QUALICUM BEACH, B.C. - A British Columbia's man's relaxing beachcombing trip turned into a harrowing fight for survival against a grizzly bear that flailed him around “like a puppet.”
Randal Warnock, 57, said he was walking on Brown Island on B.C.'s central coast for about 15 minutes Monday when a bear suddenly appeared.
“I heard a noise behind me, like a cracking sound out of the bush, and this bear was charging full bore out of the bush and was on me in a couple of seconds,” he said Friday.
The bruiser began biting at Warnock's legs, shredding his jeans at the knees, then latching onto his right knee.
“I tried to grab my knife out of my back pocket to hit him in the head or something or fend him off but I dropped my knife because I was being shaken off balance,” Warnock said.
“I thought, 'fight back, fight back.' ”I just had to bluff him back and say 'No, I'm going to put up a fight.'“
That's when Warnock decided to punch the bear in the nose.
“He let go and stood back two feet, just looking at my legs. He seemed high on adrenalin. It was like a video on high speed, it was just so amazingly fast,” he said.
“His head was bobbing around and he looked like he was going to lunge at me.
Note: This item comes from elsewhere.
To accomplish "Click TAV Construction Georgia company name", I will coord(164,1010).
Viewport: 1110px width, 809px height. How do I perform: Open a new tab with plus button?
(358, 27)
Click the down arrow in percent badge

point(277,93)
I grabbed a log and was going to throw it at his head but it slipped out and landed between us and then he just turned around and ran off into the bush.”
Warnock, a BC Ferries captain who operates the vessel Nimpkish from Bella Colla to Bella Bella, said he'd been steering his fishing boat for six hours when he decided to leave the rough waters and stretch his legs on the beach.
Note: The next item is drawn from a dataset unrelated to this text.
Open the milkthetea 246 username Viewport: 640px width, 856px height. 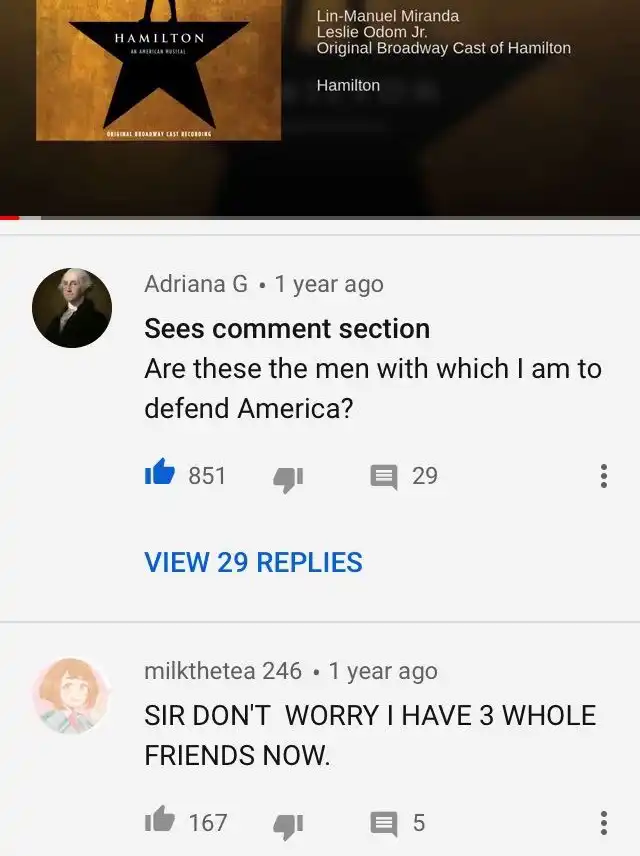(x=223, y=671)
But what he encountered left him thinking: “Is this how it's going to end?”
When the bear walked away, Warnock said he hobbled to his skiff to get to his boat, leaving behind a bloody trail.
He bandaged himself up on his boat as he headed toward the nearest hospital in Port Hardy and called the Canadian Coast Guard, which sent a couple of vessels that arrived two hours later.
Warnock received 30 stitches, some on his ring finger and his left knee, but most of them were around his right knee.
He said there may be some minor nerve damage to his right leg but he feels lucky that the bear was not fully grown.
Warnock later remembered seeing a bunch of eagles in a tree and thought the bear might have been feeding on a dead seal or sea lion and attacked him to protect its meal.
The province's Environment Ministry says on its website that anyone who comes across a bear should not make eye contact, scream or turn their back.
“They're pretty formidable, grizzly bears,” Warnock said of the animals he'd seen a couple of times from a distance while hunting deer. “I'd rather not have any interactions with them.”
Warnock said he has no plans to return to the beach where he dropped his cellphone before the bear pounced on him.